**What you have to do:**
Would you retype, word for word, the line with "Instruction: Click the colon" and every line after it through the end of the records below?

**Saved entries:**
________________________

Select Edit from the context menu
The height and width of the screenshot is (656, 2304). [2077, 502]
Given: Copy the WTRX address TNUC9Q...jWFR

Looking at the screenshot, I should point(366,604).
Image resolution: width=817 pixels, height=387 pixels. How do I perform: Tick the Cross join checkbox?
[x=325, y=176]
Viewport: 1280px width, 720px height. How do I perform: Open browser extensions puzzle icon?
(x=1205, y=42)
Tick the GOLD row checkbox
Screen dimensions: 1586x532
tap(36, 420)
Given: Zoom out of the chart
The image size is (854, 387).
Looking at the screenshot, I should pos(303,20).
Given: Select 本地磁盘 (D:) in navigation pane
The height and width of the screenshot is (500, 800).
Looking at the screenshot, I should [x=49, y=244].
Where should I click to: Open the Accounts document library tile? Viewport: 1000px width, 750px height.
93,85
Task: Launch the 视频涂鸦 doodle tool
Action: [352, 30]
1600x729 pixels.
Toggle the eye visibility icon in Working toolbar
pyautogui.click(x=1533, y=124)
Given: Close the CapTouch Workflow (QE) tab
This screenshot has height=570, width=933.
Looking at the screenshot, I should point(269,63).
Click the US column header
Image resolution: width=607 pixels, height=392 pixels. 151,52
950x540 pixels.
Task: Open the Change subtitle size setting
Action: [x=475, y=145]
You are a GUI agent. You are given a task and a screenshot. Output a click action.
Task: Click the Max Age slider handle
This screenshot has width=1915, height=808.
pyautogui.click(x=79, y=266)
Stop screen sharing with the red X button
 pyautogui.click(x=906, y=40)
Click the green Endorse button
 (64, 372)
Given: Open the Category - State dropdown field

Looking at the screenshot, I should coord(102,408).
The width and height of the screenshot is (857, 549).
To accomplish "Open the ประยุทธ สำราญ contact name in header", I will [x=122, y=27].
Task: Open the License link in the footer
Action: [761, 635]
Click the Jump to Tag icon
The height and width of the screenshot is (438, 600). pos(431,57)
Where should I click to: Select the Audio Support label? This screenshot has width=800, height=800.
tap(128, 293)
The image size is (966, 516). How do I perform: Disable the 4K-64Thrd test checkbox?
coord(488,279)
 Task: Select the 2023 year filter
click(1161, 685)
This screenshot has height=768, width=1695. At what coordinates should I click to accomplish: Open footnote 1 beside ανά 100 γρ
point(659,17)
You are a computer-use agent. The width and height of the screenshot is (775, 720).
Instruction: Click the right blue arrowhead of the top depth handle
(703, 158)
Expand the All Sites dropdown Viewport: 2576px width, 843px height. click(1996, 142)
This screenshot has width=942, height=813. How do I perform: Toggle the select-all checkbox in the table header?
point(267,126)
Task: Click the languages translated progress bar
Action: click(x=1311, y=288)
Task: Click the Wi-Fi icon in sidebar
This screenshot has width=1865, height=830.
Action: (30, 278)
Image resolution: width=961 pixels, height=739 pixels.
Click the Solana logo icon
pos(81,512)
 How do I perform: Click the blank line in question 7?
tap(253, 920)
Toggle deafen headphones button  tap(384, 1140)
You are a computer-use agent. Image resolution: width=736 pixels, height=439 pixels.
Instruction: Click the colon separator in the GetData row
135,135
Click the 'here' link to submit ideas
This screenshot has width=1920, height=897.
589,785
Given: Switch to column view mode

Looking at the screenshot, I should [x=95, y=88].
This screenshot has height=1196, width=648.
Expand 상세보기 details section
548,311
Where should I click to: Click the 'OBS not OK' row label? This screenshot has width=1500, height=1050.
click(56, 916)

________________________

**Exercise solution:**
Instruction: Click the colon separator in the GetData row
135,135
Click the 'here' link to submit ideas
This screenshot has width=1920, height=897.
589,785
Given: Switch to column view mode

Looking at the screenshot, I should [x=95, y=88].
This screenshot has height=1196, width=648.
Expand 상세보기 details section
548,311
Where should I click to: Click the 'OBS not OK' row label? This screenshot has width=1500, height=1050.
click(56, 916)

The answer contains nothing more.